When people are discussing a matter and are allowed to make up facts, their incorrect statements are given time to "sink in" with the listener. It's not rocket-science, but the words of the original speaker are heard and understood. When someone like me chimes in after the fact (as demanded by the listener - "Let her talk!"), human nature will balance both as equals, weighing the information with a bias - "I prefer to hear from her and not you." Except, when facts are wrong, the listener is allowing falsehoods to be balanced with actual facts - making the actual facts subject to prejudices and biases. And that is what is happening in our society today. Instead of hearing the actual facts, we hear voices and allow them to share in importance - rendering the truth secondary status to some form or "sensitivity" or inclination towards the one speaking - even if they are very, very wrong.

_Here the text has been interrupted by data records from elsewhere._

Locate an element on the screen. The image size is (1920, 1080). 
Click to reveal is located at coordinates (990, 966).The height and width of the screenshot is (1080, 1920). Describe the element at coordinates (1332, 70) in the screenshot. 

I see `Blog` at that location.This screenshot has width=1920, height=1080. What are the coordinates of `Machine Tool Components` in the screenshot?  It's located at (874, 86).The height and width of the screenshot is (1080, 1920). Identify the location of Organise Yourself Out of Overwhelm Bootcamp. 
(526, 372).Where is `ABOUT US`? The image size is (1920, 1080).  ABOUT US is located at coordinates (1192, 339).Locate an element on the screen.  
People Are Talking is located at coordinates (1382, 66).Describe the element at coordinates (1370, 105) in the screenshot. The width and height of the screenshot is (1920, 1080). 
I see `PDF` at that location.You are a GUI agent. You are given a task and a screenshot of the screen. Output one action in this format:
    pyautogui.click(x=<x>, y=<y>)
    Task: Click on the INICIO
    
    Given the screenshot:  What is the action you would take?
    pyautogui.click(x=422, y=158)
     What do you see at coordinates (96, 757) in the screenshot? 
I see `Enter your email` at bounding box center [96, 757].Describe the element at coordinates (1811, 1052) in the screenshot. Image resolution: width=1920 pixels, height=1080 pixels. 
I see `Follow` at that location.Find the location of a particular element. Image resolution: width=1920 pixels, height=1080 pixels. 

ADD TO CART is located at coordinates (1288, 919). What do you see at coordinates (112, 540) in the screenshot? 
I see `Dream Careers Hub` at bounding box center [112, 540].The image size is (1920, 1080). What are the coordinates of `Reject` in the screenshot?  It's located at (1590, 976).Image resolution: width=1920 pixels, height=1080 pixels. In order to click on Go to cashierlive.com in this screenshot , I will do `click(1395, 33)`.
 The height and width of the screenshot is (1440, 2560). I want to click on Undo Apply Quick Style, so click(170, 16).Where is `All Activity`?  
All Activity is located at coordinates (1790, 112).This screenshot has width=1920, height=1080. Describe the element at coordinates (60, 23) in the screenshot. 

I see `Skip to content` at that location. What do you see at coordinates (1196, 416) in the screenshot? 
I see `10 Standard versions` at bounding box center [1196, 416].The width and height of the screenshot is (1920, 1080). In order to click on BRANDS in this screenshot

So how did I respond? I tried to explain that my wife had misspoken, no matter her intent. By interrupting her, I was trying to make her statement accurate and credible. To the listener, the nature of my wife's statement was no longer important, but my interrupting was. And this is why so many still listen to Trump and Fox news. They don't care anymore if they are being mislead or lied to, they simply have decided that Trump is "their guy" and whatever he says (no matter how untrue), must be balanced with whatever anyone else says (even if they prove the lies being told by Trump and Fox). "Fair and Balanced" right? But it's wrong!
As Mark Twain once wrote; "Get your facts first, then you can distort them!" Facts are more important than the messengers that bring them to light. As a nation, open and honest discourse is what we need to get back to - and soon! (Side note, my wife totally agreed with me...it's always important to get the "story straight!"). Have a great week!